** Exercise goal **
Once you have read the records below, print them again exactly as they stand.
*** Dataset content
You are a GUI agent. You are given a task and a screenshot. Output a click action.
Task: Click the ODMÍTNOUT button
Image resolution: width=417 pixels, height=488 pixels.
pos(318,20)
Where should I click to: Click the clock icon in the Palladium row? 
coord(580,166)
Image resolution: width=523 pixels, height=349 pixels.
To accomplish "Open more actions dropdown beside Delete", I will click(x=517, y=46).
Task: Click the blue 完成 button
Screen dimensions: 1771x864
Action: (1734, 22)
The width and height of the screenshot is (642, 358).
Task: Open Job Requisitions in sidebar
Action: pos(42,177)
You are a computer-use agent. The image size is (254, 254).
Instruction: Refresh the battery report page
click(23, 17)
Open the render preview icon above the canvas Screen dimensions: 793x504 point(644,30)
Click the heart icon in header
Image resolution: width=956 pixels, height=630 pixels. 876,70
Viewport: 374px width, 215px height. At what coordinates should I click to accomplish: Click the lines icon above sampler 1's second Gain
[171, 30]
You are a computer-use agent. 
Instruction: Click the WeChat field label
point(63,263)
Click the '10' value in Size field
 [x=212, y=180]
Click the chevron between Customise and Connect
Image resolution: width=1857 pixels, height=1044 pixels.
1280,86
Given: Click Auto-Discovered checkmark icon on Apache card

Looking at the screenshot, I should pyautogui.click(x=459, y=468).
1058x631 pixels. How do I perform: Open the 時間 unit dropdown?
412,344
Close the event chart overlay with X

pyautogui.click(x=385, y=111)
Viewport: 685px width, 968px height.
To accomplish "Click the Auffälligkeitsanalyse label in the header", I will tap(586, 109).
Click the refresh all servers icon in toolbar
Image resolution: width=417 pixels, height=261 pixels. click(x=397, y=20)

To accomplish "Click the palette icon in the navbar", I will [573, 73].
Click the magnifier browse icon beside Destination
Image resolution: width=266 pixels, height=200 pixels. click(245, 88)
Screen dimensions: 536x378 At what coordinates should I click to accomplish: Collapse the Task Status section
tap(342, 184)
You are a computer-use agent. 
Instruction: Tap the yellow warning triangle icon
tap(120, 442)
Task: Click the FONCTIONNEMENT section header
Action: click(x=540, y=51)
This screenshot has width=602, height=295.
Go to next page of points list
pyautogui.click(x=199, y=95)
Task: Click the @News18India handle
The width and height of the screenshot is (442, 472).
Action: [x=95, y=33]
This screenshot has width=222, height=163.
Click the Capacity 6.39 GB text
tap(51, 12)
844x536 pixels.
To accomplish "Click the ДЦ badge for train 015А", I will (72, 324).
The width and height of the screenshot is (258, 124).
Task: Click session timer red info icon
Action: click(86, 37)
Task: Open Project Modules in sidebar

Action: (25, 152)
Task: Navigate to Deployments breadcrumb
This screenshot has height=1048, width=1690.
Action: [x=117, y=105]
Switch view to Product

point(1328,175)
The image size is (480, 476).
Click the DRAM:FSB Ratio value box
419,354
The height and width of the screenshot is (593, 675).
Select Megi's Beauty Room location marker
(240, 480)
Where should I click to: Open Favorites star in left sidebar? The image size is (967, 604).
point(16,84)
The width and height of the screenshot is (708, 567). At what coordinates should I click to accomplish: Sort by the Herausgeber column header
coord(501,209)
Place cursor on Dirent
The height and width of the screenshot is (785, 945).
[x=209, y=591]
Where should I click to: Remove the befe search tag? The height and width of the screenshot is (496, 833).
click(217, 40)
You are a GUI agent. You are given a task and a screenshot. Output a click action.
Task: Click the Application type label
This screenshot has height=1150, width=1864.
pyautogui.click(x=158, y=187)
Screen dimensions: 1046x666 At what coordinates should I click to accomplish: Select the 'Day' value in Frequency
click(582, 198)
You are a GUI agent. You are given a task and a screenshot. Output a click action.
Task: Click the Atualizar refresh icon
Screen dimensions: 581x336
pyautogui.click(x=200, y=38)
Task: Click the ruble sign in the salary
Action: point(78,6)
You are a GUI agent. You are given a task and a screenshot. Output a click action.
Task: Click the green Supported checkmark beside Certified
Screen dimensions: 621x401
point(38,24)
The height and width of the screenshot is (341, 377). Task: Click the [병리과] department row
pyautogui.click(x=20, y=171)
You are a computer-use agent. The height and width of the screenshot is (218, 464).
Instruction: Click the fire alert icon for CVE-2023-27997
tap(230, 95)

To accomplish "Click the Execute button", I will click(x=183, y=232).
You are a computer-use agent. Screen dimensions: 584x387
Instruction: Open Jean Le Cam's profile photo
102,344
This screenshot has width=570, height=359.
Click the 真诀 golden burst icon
******
** Output of the exercise **
You are a GUI agent. You are given a task and a screenshot. Output a click action.
Task: Click the ODMÍTNOUT button
Image resolution: width=417 pixels, height=488 pixels.
pos(318,20)
Where should I click to: Click the clock icon in the Palladium row? 
coord(580,166)
Image resolution: width=523 pixels, height=349 pixels.
To accomplish "Open more actions dropdown beside Delete", I will click(x=517, y=46).
Task: Click the blue 完成 button
Screen dimensions: 1771x864
Action: (1734, 22)
The width and height of the screenshot is (642, 358).
Task: Open Job Requisitions in sidebar
Action: pos(42,177)
You are a computer-use agent. The image size is (254, 254).
Instruction: Refresh the battery report page
click(23, 17)
Open the render preview icon above the canvas Screen dimensions: 793x504 point(644,30)
Click the heart icon in header
Image resolution: width=956 pixels, height=630 pixels. 876,70
Viewport: 374px width, 215px height. At what coordinates should I click to accomplish: Click the lines icon above sampler 1's second Gain
[171, 30]
You are a computer-use agent. 
Instruction: Click the WeChat field label
point(63,263)
Click the '10' value in Size field
 [x=212, y=180]
Click the chevron between Customise and Connect
Image resolution: width=1857 pixels, height=1044 pixels.
1280,86
Given: Click Auto-Discovered checkmark icon on Apache card

Looking at the screenshot, I should pyautogui.click(x=459, y=468).
1058x631 pixels. How do I perform: Open the 時間 unit dropdown?
412,344
Close the event chart overlay with X

pyautogui.click(x=385, y=111)
Viewport: 685px width, 968px height.
To accomplish "Click the Auffälligkeitsanalyse label in the header", I will tap(586, 109).
Click the refresh all servers icon in toolbar
Image resolution: width=417 pixels, height=261 pixels. click(x=397, y=20)

To accomplish "Click the palette icon in the navbar", I will [573, 73].
Click the magnifier browse icon beside Destination
Image resolution: width=266 pixels, height=200 pixels. click(245, 88)
Screen dimensions: 536x378 At what coordinates should I click to accomplish: Collapse the Task Status section
tap(342, 184)
You are a computer-use agent. 
Instruction: Tap the yellow warning triangle icon
tap(120, 442)
Task: Click the FONCTIONNEMENT section header
Action: click(x=540, y=51)
This screenshot has width=602, height=295.
Go to next page of points list
pyautogui.click(x=199, y=95)
Task: Click the @News18India handle
The width and height of the screenshot is (442, 472).
Action: [x=95, y=33]
This screenshot has width=222, height=163.
Click the Capacity 6.39 GB text
tap(51, 12)
844x536 pixels.
To accomplish "Click the ДЦ badge for train 015А", I will (72, 324).
The width and height of the screenshot is (258, 124).
Task: Click session timer red info icon
Action: click(86, 37)
Task: Open Project Modules in sidebar

Action: (25, 152)
Task: Navigate to Deployments breadcrumb
This screenshot has height=1048, width=1690.
Action: [x=117, y=105]
Switch view to Product

point(1328,175)
The image size is (480, 476).
Click the DRAM:FSB Ratio value box
419,354
The height and width of the screenshot is (593, 675).
Select Megi's Beauty Room location marker
(240, 480)
Where should I click to: Open Favorites star in left sidebar? The image size is (967, 604).
point(16,84)
The width and height of the screenshot is (708, 567). At what coordinates should I click to accomplish: Sort by the Herausgeber column header
coord(501,209)
Place cursor on Dirent
The height and width of the screenshot is (785, 945).
[x=209, y=591]
Where should I click to: Remove the befe search tag? The height and width of the screenshot is (496, 833).
click(217, 40)
You are a GUI agent. You are given a task and a screenshot. Output a click action.
Task: Click the Application type label
This screenshot has height=1150, width=1864.
pyautogui.click(x=158, y=187)
Screen dimensions: 1046x666 At what coordinates should I click to accomplish: Select the 'Day' value in Frequency
click(582, 198)
You are a GUI agent. You are given a task and a screenshot. Output a click action.
Task: Click the Atualizar refresh icon
Screen dimensions: 581x336
pyautogui.click(x=200, y=38)
Task: Click the ruble sign in the salary
Action: point(78,6)
You are a GUI agent. You are given a task and a screenshot. Output a click action.
Task: Click the green Supported checkmark beside Certified
Screen dimensions: 621x401
point(38,24)
The height and width of the screenshot is (341, 377). Task: Click the [병리과] department row
pyautogui.click(x=20, y=171)
You are a computer-use agent. The height and width of the screenshot is (218, 464).
Instruction: Click the fire alert icon for CVE-2023-27997
tap(230, 95)

To accomplish "Click the Execute button", I will click(x=183, y=232).
You are a computer-use agent. Screen dimensions: 584x387
Instruction: Open Jean Le Cam's profile photo
102,344
This screenshot has width=570, height=359.
Click the 真诀 golden burst icon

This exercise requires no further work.